# Online Vape Shop Uk



## Rob Fisher (8/6/14)

Is there a decent online Vape Shop in the UK that doesn't rip the ring out of pricing? I have a mate in London who needs to buy stuff and he is messing around on eBay and coming up with some silly prices.

He is going to get a Sigelei 20W, 2 x Nautilus Tanks, Batteries and charger and some juice.

Any recomendations?


----------



## RevnLucky7 (8/6/14)

Problem is the currency. I have a lot of traffic from Europe on my site regarding liquids. Especially for Witchers Brew. I've seen some stores sell it for 24 Euro's. Tark reports the French are doing the same. That R350 a bottle. I'm seriously considering opening the pathway to supplying to the North. I just don't think I can handle the demand at the moment.

Reactions: Like 1


----------



## Andre (8/6/14)

http://e-cigz.co.uk/store/
http://www.ukecigstore.com/
Have not checked their pricing.


----------



## Rob Fisher (8/6/14)

Matthee said:


> http://e-cigz.co.uk/store/
> http://www.ukecigstore.com/
> Have not checked their pricing.



Thanks @Matthee! Just what I was looking for!


----------



## RevnLucky7 (8/6/14)

Matthee said:


> http://e-cigz.co.uk/store/
> http://www.ukecigstore.com/
> Have not checked their pricing.




I swear to the good lord if I ever see that VA Variant in stock I'll die. I'll buy it, and I can't afford to, and would hate myself forever in doing so. But own one, I will, even if it means forever suffering in my self hatred.

Reactions: Funny 1


----------



## steve (8/6/14)

im sure @Vern can help out here @Rob Fisher


----------



## steve (8/6/14)

10 mins in todd mentions a few uk suppliers of the nautilus


----------



## Andre (8/6/14)

RevnLucky7 said:


> I swear to the good lord if I ever see that VA Variant in stock I'll die. I'll buy it, and I can't afford to, and would hate myself forever in doing so. But own one, I will, even if it means forever suffering in my self hatred.


Ermagerd!!! 120 W!


----------



## steve (8/6/14)

RevnLucky7 said:


> I swear to the good lord if I ever see that VA Variant in stock I'll die. I'll buy it, and I can't afford to, and would hate myself forever in doing so. But own one, I will, even if it means forever suffering in my self hatred.
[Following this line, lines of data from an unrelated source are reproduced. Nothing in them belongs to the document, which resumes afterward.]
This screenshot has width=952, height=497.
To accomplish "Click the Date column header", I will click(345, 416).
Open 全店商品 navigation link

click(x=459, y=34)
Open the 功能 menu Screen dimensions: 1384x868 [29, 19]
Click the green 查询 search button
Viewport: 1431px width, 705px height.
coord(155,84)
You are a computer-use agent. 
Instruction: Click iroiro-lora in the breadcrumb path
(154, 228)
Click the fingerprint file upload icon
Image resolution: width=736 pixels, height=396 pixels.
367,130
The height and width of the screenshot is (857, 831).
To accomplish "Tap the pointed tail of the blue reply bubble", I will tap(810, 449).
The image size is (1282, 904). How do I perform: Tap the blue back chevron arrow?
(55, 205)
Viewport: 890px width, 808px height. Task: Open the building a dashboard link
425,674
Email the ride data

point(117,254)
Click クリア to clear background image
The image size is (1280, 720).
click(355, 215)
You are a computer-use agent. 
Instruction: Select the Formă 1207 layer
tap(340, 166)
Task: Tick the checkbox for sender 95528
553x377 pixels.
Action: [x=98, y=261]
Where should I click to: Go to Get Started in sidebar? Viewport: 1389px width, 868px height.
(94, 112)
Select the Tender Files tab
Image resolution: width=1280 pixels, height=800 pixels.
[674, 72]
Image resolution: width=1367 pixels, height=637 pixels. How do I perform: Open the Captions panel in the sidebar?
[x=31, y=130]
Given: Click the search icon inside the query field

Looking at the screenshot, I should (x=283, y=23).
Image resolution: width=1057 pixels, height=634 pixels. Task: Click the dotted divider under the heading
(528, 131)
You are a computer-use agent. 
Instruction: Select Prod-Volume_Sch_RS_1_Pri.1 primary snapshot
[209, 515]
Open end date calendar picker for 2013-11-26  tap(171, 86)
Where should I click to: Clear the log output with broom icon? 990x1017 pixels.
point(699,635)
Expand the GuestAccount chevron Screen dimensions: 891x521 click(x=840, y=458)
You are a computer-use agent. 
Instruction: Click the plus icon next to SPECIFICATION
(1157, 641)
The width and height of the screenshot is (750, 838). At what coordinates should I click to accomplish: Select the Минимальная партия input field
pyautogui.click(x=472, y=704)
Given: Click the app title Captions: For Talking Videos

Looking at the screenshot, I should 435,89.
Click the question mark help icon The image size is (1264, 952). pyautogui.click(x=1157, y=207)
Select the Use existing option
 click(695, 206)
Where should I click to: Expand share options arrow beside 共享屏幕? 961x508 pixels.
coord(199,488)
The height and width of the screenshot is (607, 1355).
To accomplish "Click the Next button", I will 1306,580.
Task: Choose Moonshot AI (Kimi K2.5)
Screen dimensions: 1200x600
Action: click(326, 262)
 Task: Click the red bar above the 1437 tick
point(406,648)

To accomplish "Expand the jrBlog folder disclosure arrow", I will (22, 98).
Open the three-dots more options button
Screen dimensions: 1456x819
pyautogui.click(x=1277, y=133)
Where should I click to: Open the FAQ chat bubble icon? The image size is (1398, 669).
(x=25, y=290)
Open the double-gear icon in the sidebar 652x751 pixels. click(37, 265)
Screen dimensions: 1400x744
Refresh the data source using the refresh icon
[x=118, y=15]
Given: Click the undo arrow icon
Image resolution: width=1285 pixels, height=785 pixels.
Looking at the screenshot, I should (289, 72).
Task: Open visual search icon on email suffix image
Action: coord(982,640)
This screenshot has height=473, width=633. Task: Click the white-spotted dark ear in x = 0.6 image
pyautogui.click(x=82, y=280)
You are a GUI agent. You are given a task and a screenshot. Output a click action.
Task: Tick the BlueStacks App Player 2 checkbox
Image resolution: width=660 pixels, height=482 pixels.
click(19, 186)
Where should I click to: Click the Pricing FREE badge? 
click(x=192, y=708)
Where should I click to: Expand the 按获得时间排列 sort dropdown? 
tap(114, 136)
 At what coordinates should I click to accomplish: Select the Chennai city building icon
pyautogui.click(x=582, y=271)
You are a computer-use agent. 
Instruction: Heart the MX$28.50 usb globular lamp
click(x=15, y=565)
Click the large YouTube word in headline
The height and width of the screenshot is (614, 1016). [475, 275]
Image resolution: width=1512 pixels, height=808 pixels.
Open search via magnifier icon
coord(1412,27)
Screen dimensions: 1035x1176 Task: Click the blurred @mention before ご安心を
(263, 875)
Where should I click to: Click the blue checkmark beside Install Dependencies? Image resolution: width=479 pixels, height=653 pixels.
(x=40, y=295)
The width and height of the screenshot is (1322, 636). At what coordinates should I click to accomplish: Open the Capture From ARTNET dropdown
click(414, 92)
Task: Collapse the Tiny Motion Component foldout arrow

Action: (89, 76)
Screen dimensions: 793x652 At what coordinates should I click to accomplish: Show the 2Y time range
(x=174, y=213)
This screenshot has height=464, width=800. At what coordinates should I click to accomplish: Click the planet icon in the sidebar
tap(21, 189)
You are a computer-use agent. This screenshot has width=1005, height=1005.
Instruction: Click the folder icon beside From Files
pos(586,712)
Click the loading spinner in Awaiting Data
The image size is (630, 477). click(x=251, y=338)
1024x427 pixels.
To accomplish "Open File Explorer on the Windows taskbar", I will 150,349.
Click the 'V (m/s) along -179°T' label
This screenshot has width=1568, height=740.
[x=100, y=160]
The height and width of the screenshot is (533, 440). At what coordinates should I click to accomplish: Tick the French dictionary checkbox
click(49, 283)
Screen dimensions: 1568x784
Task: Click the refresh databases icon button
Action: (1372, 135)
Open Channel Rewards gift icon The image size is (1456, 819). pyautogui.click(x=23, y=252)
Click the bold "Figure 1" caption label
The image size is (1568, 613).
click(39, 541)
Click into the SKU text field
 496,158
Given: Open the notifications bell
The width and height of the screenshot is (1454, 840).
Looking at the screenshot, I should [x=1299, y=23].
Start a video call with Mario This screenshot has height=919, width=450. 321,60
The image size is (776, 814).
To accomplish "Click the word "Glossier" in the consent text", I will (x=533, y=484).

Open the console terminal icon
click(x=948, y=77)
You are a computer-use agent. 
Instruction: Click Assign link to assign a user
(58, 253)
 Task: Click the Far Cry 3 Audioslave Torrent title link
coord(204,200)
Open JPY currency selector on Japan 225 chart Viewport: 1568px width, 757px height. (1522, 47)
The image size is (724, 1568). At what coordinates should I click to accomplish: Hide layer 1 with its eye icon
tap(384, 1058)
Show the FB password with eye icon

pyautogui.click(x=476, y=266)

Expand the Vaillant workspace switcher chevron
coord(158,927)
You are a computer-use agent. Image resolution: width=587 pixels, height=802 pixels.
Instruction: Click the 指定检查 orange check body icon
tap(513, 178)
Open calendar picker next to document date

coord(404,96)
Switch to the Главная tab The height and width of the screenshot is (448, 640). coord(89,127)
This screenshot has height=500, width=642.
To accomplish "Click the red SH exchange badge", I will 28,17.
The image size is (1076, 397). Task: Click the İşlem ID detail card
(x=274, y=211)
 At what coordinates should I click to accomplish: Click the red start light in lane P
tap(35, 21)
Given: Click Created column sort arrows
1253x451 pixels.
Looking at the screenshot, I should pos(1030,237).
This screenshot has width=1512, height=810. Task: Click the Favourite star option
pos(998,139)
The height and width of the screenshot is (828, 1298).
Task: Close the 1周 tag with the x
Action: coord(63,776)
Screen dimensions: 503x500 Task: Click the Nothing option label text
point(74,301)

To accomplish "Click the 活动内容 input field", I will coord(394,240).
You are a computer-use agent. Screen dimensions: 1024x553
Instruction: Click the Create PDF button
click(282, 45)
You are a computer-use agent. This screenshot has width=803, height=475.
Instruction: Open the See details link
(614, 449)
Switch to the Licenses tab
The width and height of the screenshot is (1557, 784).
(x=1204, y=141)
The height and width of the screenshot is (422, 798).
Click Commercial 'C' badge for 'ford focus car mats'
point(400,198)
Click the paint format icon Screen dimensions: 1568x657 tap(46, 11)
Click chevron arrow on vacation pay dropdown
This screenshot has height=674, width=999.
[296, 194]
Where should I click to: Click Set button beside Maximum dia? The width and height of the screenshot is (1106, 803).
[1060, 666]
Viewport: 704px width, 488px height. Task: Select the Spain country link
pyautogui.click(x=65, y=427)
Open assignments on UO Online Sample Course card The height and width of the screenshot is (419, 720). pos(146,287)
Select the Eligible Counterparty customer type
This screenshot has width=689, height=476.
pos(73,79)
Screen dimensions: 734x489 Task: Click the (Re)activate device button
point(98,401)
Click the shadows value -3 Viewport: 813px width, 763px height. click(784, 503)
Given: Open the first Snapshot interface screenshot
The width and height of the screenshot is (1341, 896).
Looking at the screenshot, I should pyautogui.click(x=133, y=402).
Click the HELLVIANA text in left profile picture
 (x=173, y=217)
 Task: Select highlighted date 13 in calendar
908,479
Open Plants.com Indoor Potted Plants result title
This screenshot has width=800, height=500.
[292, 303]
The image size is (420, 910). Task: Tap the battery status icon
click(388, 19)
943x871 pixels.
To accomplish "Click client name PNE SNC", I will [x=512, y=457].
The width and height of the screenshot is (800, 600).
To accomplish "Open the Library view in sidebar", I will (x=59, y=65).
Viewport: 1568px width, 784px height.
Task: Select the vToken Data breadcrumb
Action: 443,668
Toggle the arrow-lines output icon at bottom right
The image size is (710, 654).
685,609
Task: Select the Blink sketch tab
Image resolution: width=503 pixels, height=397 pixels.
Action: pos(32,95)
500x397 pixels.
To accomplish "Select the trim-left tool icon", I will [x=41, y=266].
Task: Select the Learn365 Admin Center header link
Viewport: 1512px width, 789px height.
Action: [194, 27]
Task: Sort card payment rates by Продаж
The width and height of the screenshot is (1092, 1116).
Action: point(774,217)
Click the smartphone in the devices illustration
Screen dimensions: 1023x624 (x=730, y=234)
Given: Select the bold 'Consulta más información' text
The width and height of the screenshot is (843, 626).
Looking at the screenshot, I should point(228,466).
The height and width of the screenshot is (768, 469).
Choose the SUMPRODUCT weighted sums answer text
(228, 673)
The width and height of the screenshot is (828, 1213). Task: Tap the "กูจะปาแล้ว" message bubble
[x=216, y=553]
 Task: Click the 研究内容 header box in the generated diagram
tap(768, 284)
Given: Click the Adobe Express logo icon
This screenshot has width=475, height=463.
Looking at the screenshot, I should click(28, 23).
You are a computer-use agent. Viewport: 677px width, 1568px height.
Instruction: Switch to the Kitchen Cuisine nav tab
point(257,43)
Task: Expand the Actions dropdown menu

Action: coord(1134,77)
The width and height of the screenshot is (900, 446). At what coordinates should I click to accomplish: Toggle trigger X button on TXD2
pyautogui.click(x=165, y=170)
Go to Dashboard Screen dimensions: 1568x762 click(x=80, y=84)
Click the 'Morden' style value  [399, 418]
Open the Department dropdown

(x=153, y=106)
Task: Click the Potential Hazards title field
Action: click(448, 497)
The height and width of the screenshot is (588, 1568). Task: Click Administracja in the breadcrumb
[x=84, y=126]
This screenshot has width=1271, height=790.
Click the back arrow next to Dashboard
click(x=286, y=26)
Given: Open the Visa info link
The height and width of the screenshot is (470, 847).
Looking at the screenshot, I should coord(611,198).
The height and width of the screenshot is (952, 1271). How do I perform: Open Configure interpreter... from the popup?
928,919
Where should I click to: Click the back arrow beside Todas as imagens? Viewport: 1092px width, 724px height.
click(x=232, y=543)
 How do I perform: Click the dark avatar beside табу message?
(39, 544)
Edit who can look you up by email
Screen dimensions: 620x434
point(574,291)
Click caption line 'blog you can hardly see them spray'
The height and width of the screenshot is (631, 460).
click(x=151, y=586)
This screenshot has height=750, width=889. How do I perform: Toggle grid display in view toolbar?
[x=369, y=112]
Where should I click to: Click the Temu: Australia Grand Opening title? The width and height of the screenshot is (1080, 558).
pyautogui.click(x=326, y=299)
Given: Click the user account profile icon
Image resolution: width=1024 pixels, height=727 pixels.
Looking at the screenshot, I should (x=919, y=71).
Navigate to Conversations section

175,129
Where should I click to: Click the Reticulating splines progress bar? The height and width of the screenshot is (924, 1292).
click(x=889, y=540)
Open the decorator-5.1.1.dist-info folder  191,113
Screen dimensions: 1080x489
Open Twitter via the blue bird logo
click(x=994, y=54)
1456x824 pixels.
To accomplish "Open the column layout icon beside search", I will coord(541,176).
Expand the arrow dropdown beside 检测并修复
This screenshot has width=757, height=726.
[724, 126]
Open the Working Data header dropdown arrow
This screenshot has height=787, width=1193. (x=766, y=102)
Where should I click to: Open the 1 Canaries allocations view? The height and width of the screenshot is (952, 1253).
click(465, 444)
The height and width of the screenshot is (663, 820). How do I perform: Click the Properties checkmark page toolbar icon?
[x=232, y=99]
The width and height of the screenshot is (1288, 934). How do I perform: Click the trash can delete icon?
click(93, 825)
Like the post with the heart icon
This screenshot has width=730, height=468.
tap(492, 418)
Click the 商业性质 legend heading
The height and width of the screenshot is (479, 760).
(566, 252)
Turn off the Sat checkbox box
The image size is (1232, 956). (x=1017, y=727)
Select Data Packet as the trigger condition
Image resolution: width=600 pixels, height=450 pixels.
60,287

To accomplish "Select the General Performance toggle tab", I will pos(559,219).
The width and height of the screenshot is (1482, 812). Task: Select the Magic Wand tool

it is a device of beauty , no doubt


----------



## RevnLucky7 (8/6/14)

Matthee said:


> Ermagerd!!!



No, I really can't. But I will. Damn you for posting that link! I saw it for 600. I'm too afraid to look again if it was pounds or euros. I've gone in a frenzied state all over again. I NEED A VARIANT!


----------



## steve (8/6/14)

http://www.ecigwarehouse.co.uk/sigelei-20w20-wattmod.html

price reasonable


----------



## RevnLucky7 (8/6/14)

I still can't believe VA went with pulse width modulation and that it can not be changed. I'm no tech guru but what one reviewer said was so funny.

_"I can't believe I spent all this money for my Variant to sound like a f%*king Vamo"

_


----------



## Rob Fisher (8/6/14)

Thanks for the UK help guys... all sorted...

But thanks to the research I also spotted the Variant and got all over excited and watched the review... damn that thing can throw a dash of vapour!

Would I like one? Yes... but would I use it and appreciate it? Probably not.

PS I'm getting better... I saw a new toy and didn't do a pre-order for it. I kept looking to see where I could fit a Squonk bottle.

Reactions: Like 5


----------



## Xhale (8/6/14)

sorry, was out today
(here)


only just got back...all uk ecig stores try rip you a new....***hole.
I was out today at an ecig shop and they look you straight in the eye and say "yes sir, the VTR is pound99.99" (thank goodness! if it was pound100 I couldnt afford it, but OMG it's 1p less)

if the chinese do cost+10%, the uk do "whats the other guy selling it for? ok, if he can get away with it, so can we.....and our website is nicer and poshier, so price it at that + pound5 and call it "premium"

Reactions: Like 1 | Agree 2


----------